Immunohistochemical characterization of the inflammatory infiltrate in placental chagas’ disease: a qualitative and quantitative analysis

Abstract

Abstract. Chagas’ disease, a systemic illness endemic to some regions of South America, is caused by the protozoan Trypanosoma cruzi. Transplacental infection may occur during any phase and cause fetal death. This study is the first to characterize the inflammatory cells in chagasic villitis by immunohistochemistry. Paraffin sections of 8 placentas with villitis by T. cruzi (4 live births and 4 stillbirths), as well as 8 control placentas without inflammation, were stained with hematoxylin and eosin, monoclonal antibodies for CD45RO, CD20, CD45RO/OPD4, CD8, HNK1, CD15, MAC387, and CD68 proteins, and a polyclonal antibody for S-100 protein.

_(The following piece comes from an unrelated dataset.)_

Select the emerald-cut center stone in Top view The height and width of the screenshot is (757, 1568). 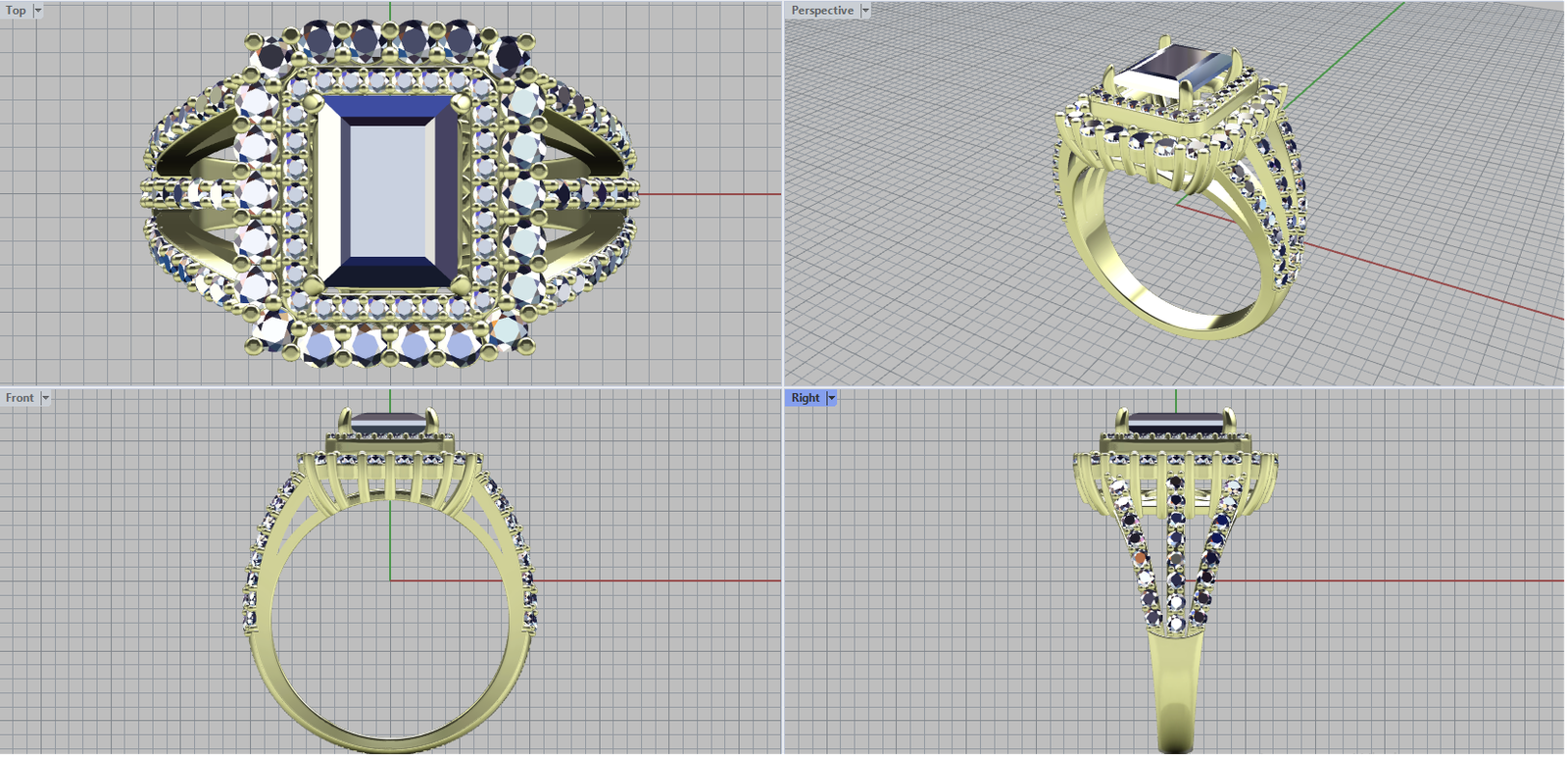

Quantification of positive cells was performed in 3 different high-power fields. In all cases of chagasic villitis, the inflammatory infiltrate was composed mainly of CD68 macrophages, T lymphocytes, and a few natural killer cells. Among T cells, CD8 cells outnumbered CD4 cells in all placentas (CD4 :CD8 ratios ranged from 0.04 to 0.38). B cells were absent or rare. In stillbirths, villitis was diffuse and severe with numerous T. cruzi, while in live births it was focal with few parasites. Other features that characterized villitis in stillbirths were 1) frequent trophoblastic necrosis, 2) presence of MAC387 macrophages and CD15 granulocytes attached to the sites of trophoblastic necrosis, 3) low CD4 : CD8 ratios in most cases, 4) increased numbers of S-100 positive cells in the villous stroma. In conclusion, CD68 macrophages and CD8 T lymphocytes were the major cell population in villitis caused by T. cruzi. However, the pattern of inflammatory reaction differed between stillbirths and live births and was probably related to the number of parasites in the placental villi.